Mirabai Chanu (women's 48kg weightlifting)
Gold Coast performance (snatch + clean & jerk): 196kg
Gold medal at 2017 World Championships: 194kg
Last September, Mirabai Chanu ended India's 22-year-long drought at the Weightlifting World Championships when she won gold with a total lift of 194kg. That mark was a national record and Chanu improved upon that effort at the Gold Coast Games, lifting a combined total of 196kg -- 86kg in snatch and 110kg in clean & jerk. That total would have been a competitive weight at any world-level competition over the past decade. The last time a weight of 196kg would have finished out of the podium at the Olympics would have been back in 2004 Games when bronze was claimed at 200kg. Indeed, Chanu would have won gold with the weight she lifted at the 2008 Olympics, a bronze in 2012 and a silver at the Rio Olympics.
Manu Bhaker (women's 10m air pistol)
Gold Coast performance: qualification round 388; elimination round 240.9
Top scores at 2017 World Cup final: qualification round 391; elimination round 240.9
Aged 16, Manu Bhaker can only improve as a shooter. That's a frightening prospect for her competitors, considering the dominance the girl from Jhajjhar, Haryana displayed at the Commonwealth Games. Bhaker stormed into the finals at the top of table in the qualifying rounds with a total of 388 after four rounds of shooting. The next best score was nine points behind. While Bhaker's score was five points short of the world record, it would have been more than enough for her to qualify for the final even at world-level competition. At the World Cup finals in New Delhi last year, Bhaker would have qualified for the final in second place behind Zhang Mengxue, who had a total of 291. Bhaker's score in the elimination rounds too would have been competitive. At the World Cup Final, gold went to Celine Goberville, who finished with a score of 240.9 -- exactly the same as Bhaker at the Commonwealth Games.

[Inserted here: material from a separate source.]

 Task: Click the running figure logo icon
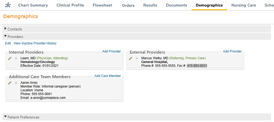(x=8, y=5)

Punam Yadav (women's 69kg)
Gold Coast performance (snatch+ clean & jerk): 222kg
Bronze at 2017 World Championships: 235kg
Competing in the 63kg weightlifting category, an 18-year-old Punam Yadav won a silver at the 2014 Commonwealth Games. At the Gold Coast Games, Yadav would manage an upgrade, winning a gold in the women's 69kg with a total lift of 222 kg (100kg snatch and 122kg clean & jerk). It was an improvement of 4kg from her previous best total of 218kg recorded at the World Championships last year. Yadav had finished ninth in that tournament, a result attributable to the fact that she was only competing in her second international tournament at that weight. Yet even there, Yadav improved on the 217kg she had lifted at her first competition. As Yadav gets more comfortable in her new weight category, she would only expect to push her total further. Karnam Malleswari holds the Indian record of 240kg and if Yadav can come within 10kg of that, she would be jostling for a place on the podium.

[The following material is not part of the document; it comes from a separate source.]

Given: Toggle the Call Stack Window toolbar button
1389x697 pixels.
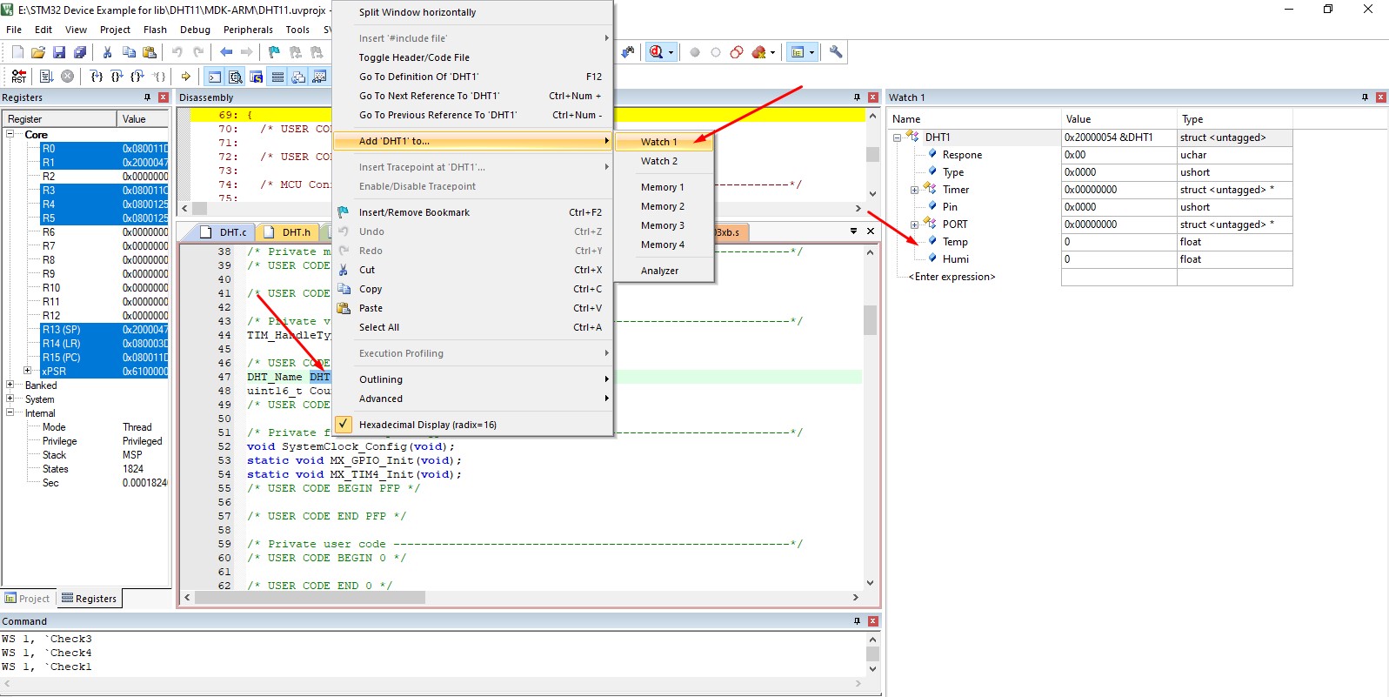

Neeraj Chopra (men's javelin throw)
Gold Coast performance: 86.47m
Bronze medal at the 2016 Olympics: 85.38m
Neeraj Chopra had all but assured himself of a gold medal in the javelin throw event of the Commonwealth Games with his very first throw of the competition -- a mark of 85.50m. In his third effort, he had almost erased his own national record before falling short by just a centimetre with a throw of 86.47m. The mark would be enough to win gold at the Games. It would have won Chopra gold at any Commonwealth Games since the 2002 edition. The mark would have been competitive at the Olympic level too. It would have seen him finish third at the Rio Olympics and on top of the podium at the London Games. The fact that Chopra is just 20 years old suggests even this mark will soon be eclipsed. To put this into perspective, current world champion Johannes Vetter was 25 years old when he recorded his a personal best of 94.44m last year. Back when he was 20, the German had a best throw of 79.75m.
Hima Das (women's 400m)
Gold Coast performance: 51.32 seconds
Bronze medal at the 2017 World Championships: 50.08 seconds
Hima Das' sixth-place finish in the final of the women's 400m was perhaps the most remarkable race ever run by an Indian debutant in recent memory at the Commonwealth Games. The time Das clocked in the final -- 51.32 seconds -- is only the 18th fastest in the world this year. But it begins looking a lot more remarkable when you realise the 18-year-old sprinter has only been training formally for about a year and has been running the technically challenging quarter-mile for only a fraction of that time. Das has progressed dramatically in the event. She clocked 51.97 seconds at the Federation Cup last month, 51.53 seconds in the rain-soaked semi-finals at Gold Coast and then -- running in an unfavourable inside lane -- improved to 51.32 seconds in the final. It is only a matter of a few races before Das should shatter the 14-year-old national record of 51.05 seconds. Coaches believe she will eventually threaten the 50-second barrier that should put her well within shot of a world medal.